Steamed Cake (蒸糕)

The Steamed Cake recipe is taken from a Taiwanese cookbook. The texture and taste of the cake is similar to Malaysia/ Singapore version of "egg sponge cake" (鸡蛋糕), but this recipe calls for milk which is not commonly used in "egg sponge cake" though.

I find that this is also a versatile recipe; a variety of ingredients can be added as the taste of the cake is mild. In the book, the author prepared two batches of cake using walnuts and red beans, but I used sesame and pine nuts instead. Other variations I can think of are raisins, chocolate bits, prunes, red dates... The possibilities are endless!

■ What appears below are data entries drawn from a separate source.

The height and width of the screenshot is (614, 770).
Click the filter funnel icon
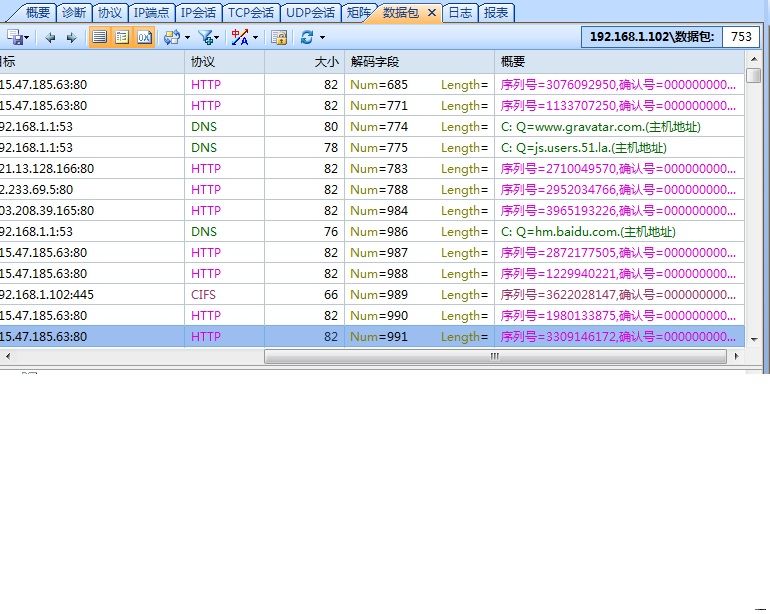(x=205, y=37)
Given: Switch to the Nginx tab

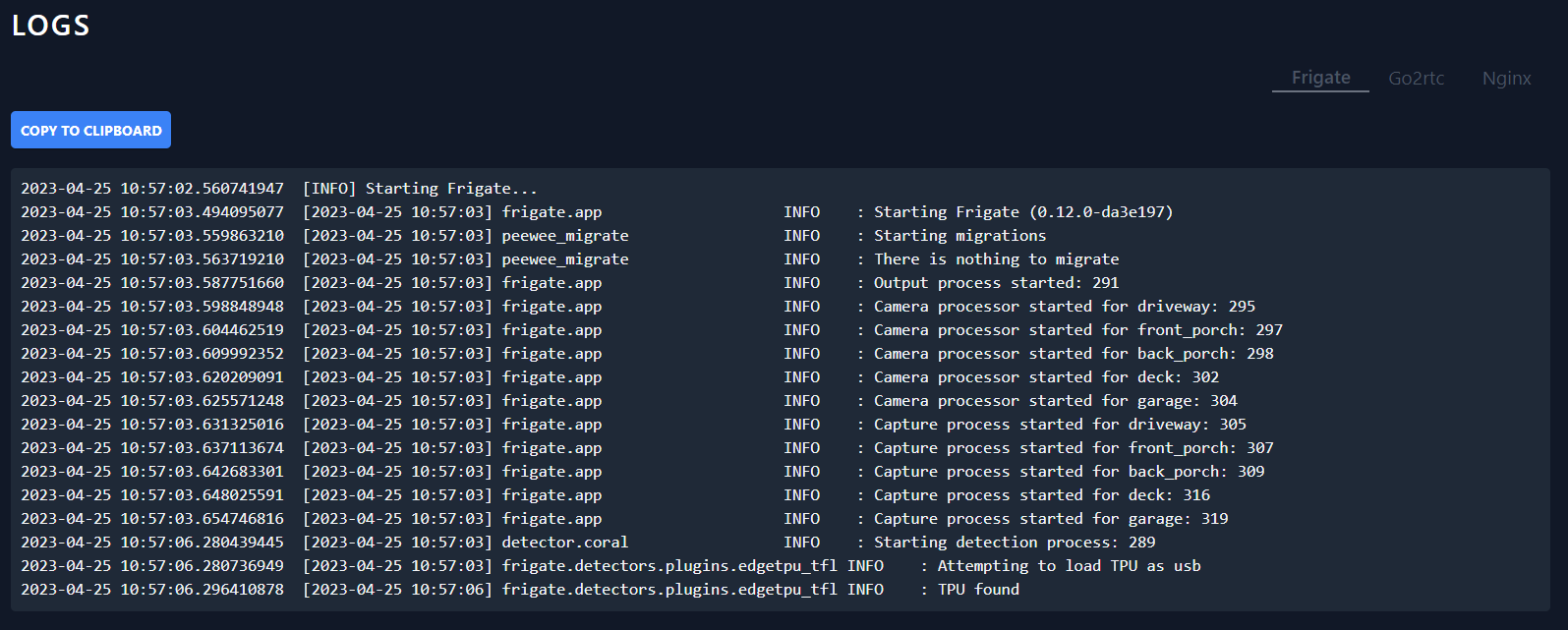Looking at the screenshot, I should pos(1506,78).

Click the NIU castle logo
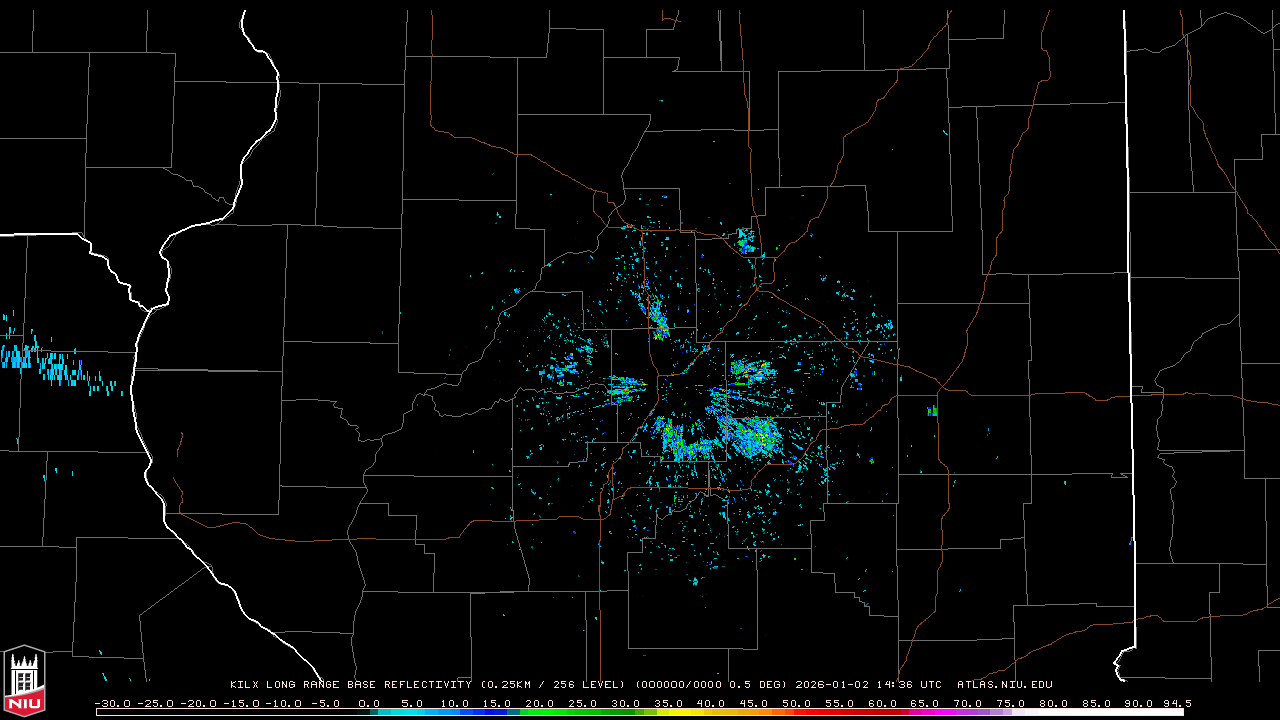[x=24, y=680]
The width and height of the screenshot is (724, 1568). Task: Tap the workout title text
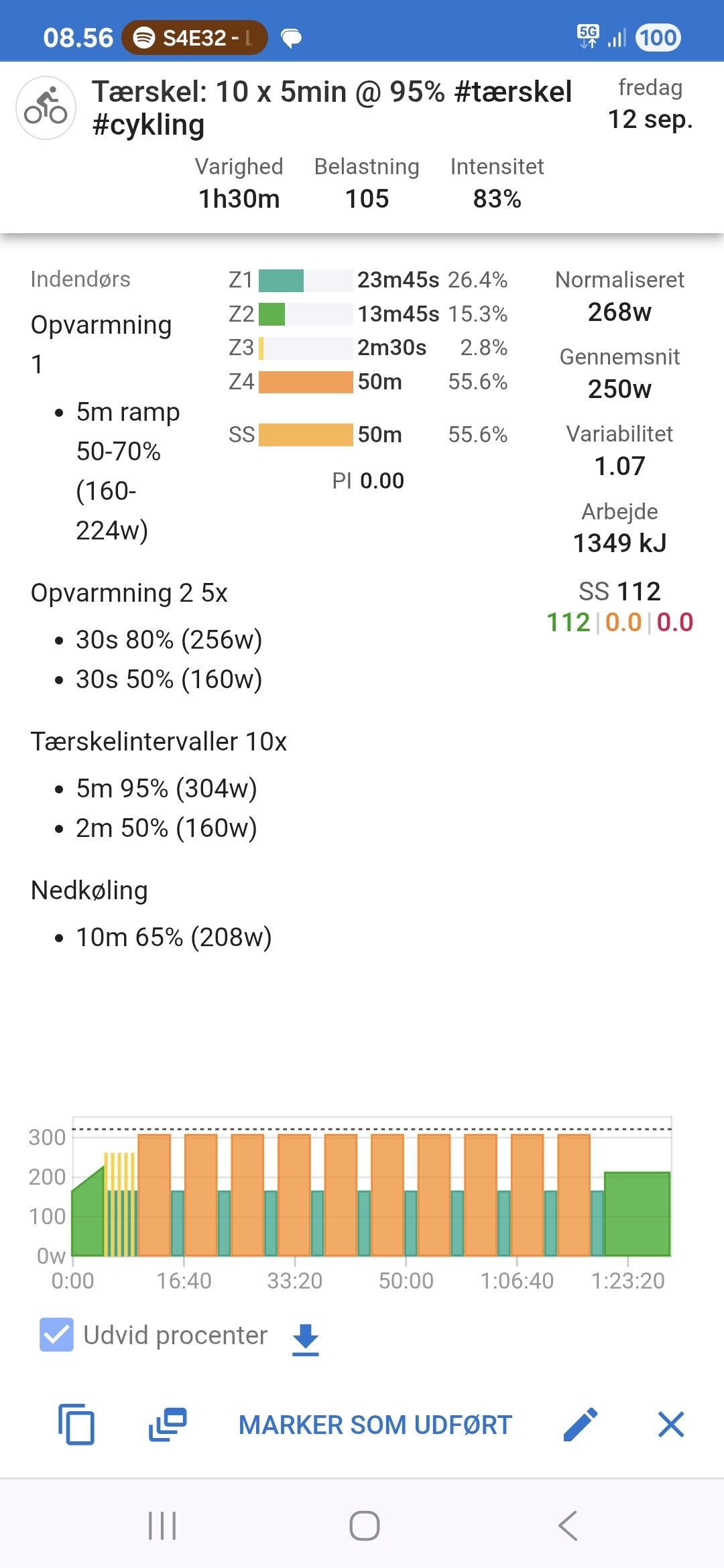(332, 107)
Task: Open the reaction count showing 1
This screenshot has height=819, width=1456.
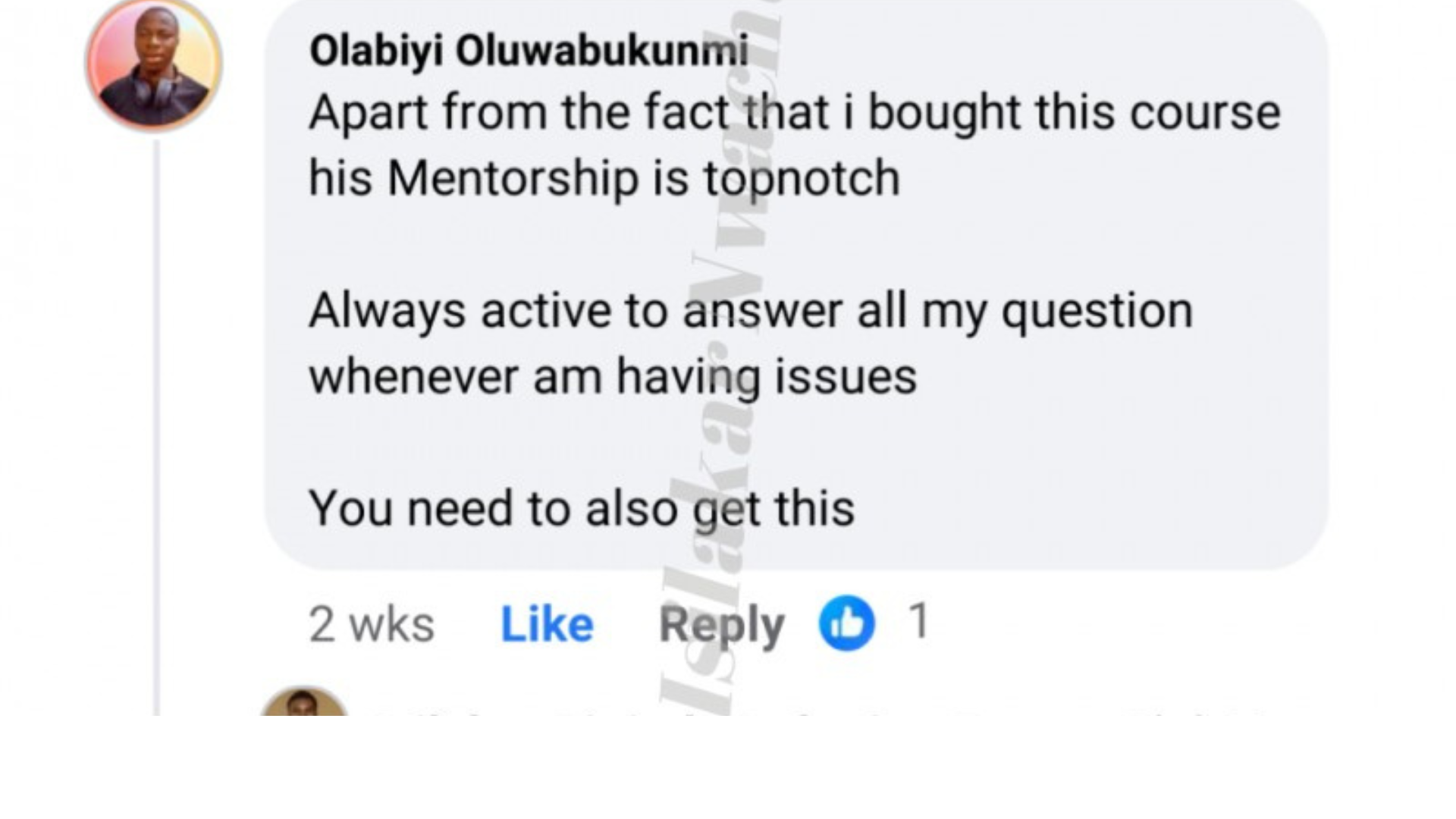Action: 918,620
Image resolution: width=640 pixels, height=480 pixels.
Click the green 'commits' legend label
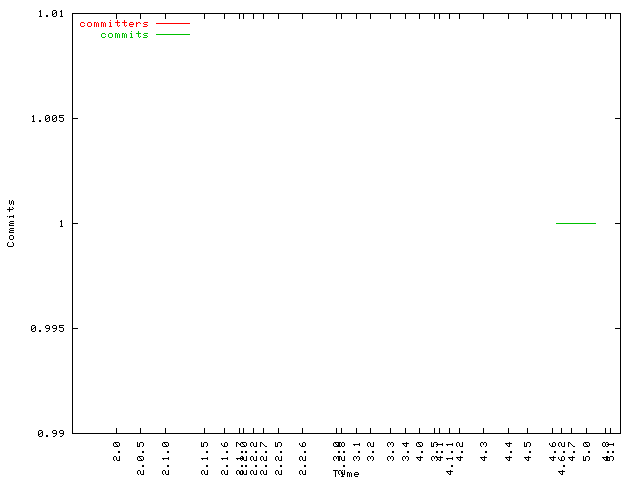pyautogui.click(x=124, y=35)
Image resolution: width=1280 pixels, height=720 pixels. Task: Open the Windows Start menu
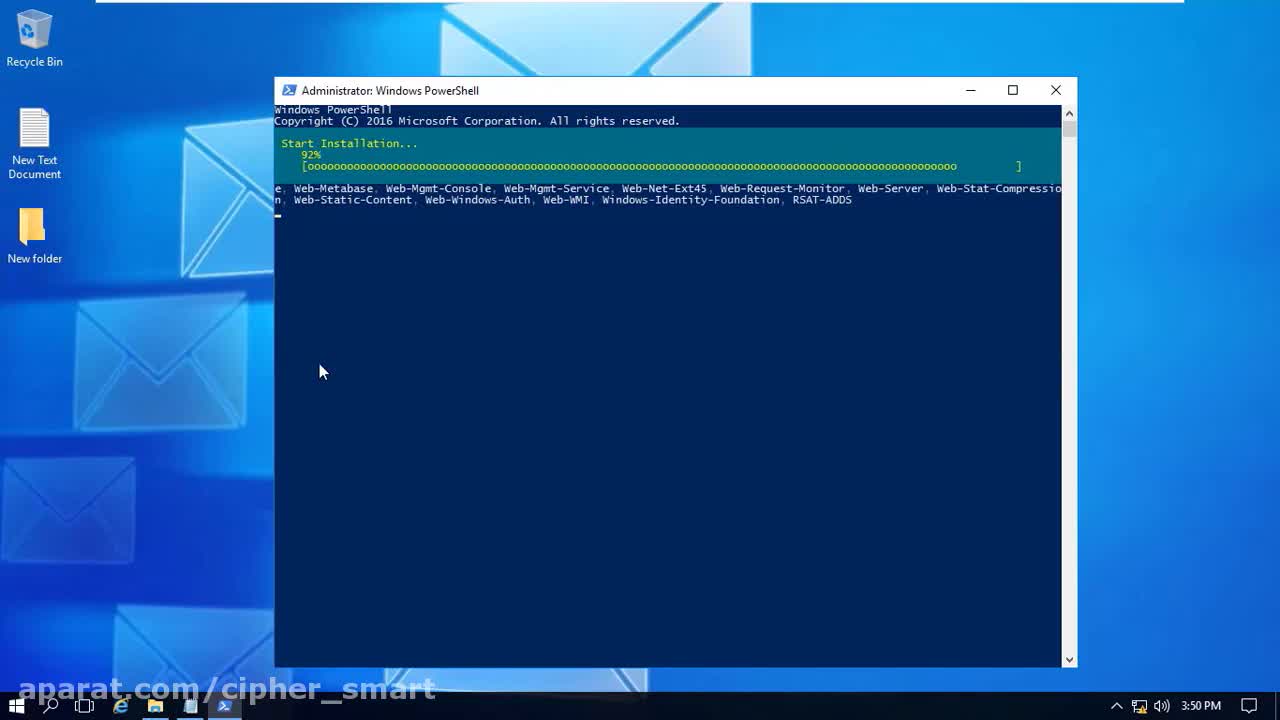click(x=16, y=706)
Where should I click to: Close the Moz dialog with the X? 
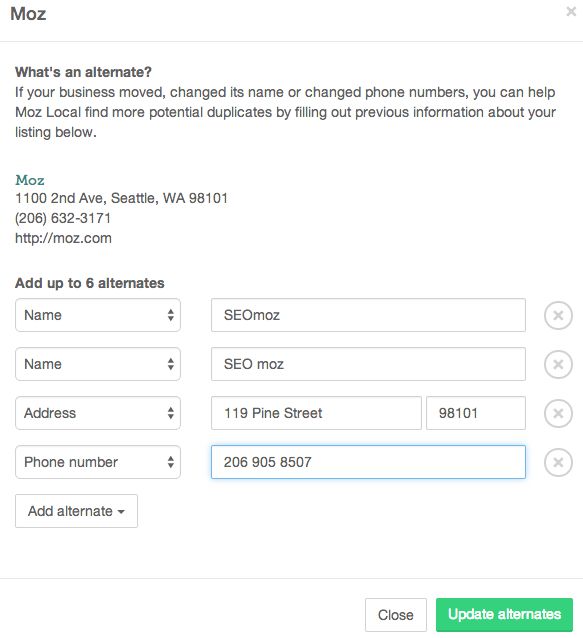pyautogui.click(x=571, y=11)
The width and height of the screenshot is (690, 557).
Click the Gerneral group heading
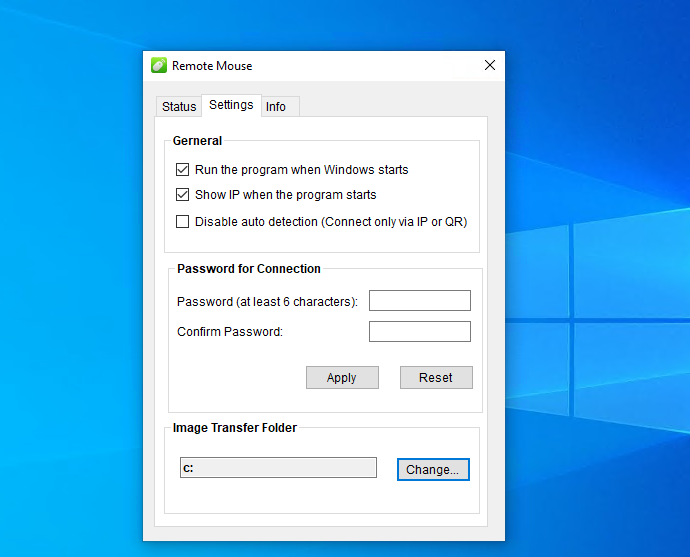point(197,141)
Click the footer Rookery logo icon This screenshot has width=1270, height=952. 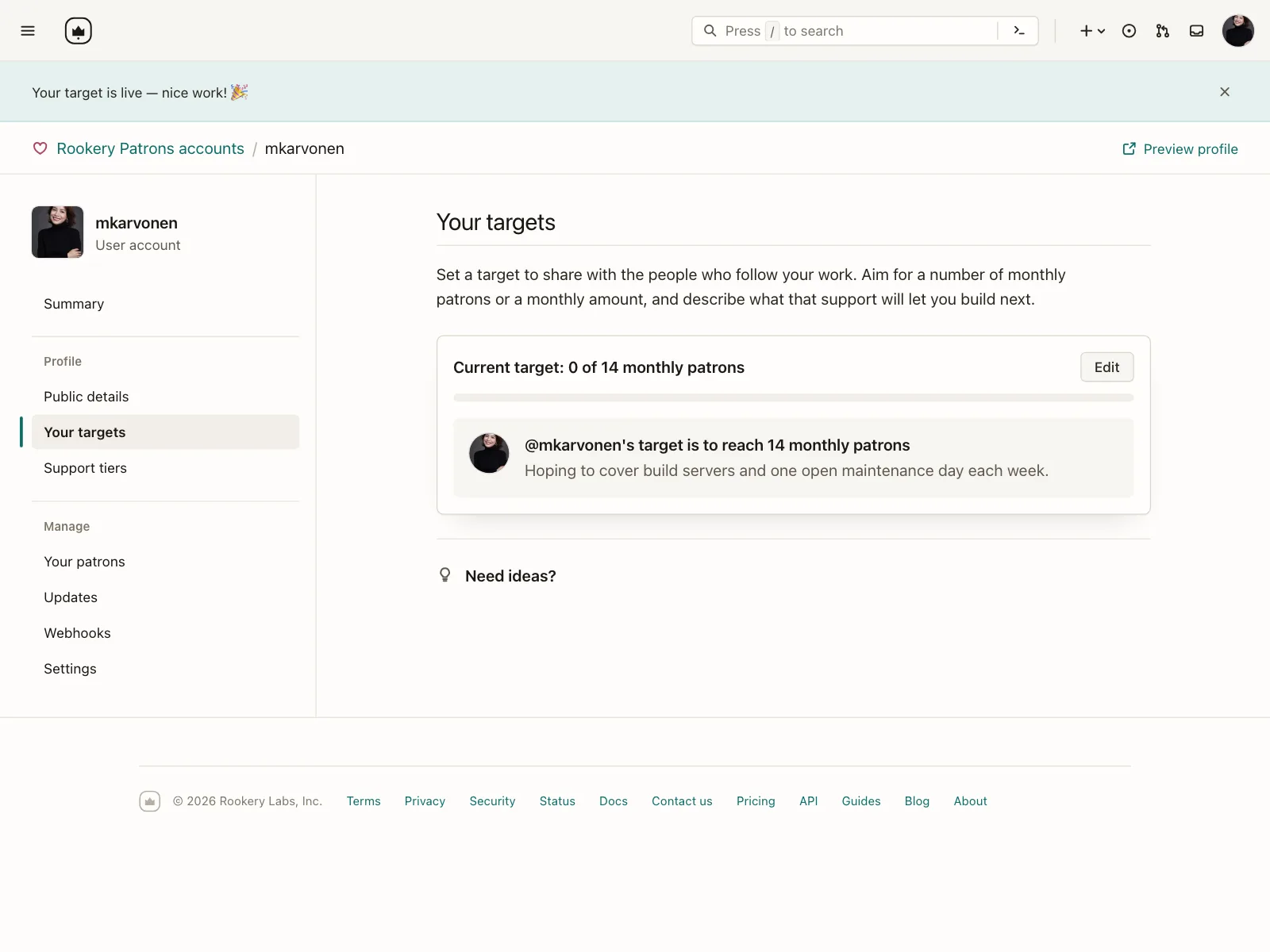(150, 801)
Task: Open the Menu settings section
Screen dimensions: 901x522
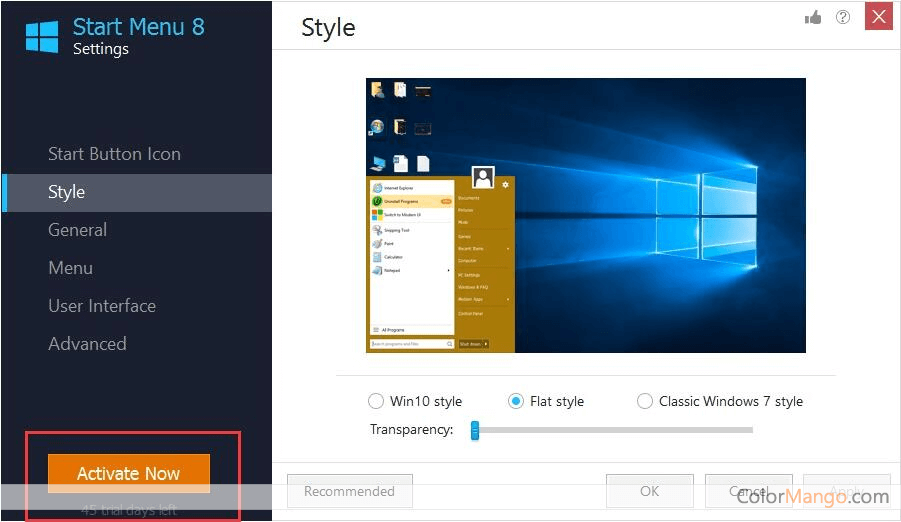Action: (x=70, y=268)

I did not fill the cake batter up to the rim of the muffin cups, as I thought that it will rise above the rim when cooked. But it did not turn out as expected. So do remember to fill up the cups fully when you try out this recipe.

Steamed Cake (蒸糕)


120g cake flour
2 tsp baking powder
1 large egg
60g caster sugar
1/8 tsp salt
80ml milk
3 tbp olive oil
10g black & white sesame

1) Stir-fried the sesame in a wok until fragrant. Remove from wok and leave to cool.
2) Whisk the egg, sugar and salt in a large bowl until slightly foamy.
3) Add in milk, stir the mixture until combine, follow by olive oil.
4) Sift the flour and baking powder onto the mixture. Stir until the flour is fully combined with the mixture. Finally, add in the sesame.
5) Pour the mixture into muffin cups.
6) Steam the cakes for 15-20 minutes. Serve.

(Yield: 5 mini cakes)

* For Steamed Cake with pine nuts, replace caster sugar with brown sugar, and use about 30g of pine nuts instead of sesame.


Lemongrass said…
Looks yummy. I like this cake!!
cocoa said…
hi, you cake looks good, i love steam cake. when you steam them in cupcake,do you have to put them in the cupcake mold or if the cupcake liner should be strong enough to hold the cake?
Rasa Malaysia said…
Reminds me of Huat Kuah, except these are much more elegant and with toppings. :)
Anonymous said…
Looks yummy..just wondering what cake flour is. Not sure if I can get it in Canada. Thx.
Piggy said…
Hi Lemongrass,

Thanks for dropping by!

Hi Cocoa,

I steamed the cakes by putting the liners in a muffin pan.

Hi Bee Yinn,

Yes, it did remind me of huat kueh too... but without the "crack" on top! ;-)

Hi anon,

Oh, you can also use self raising flour, it should give the same result. :-)
daphne said…
oh how adorable! looks relatively healthy too :P
Piggy said…
hi Daphne,

Yes, I think it is healthy too. It's not oily at all, and the sweetness is just right. :-)
Anonymous said…
Hi Piggy,

I made these steam cakes last nite. They looked cute & my mum thought there were 'man tou'.
Taste good and sweetness is just right.
Thanks for this easy & yummy recipe.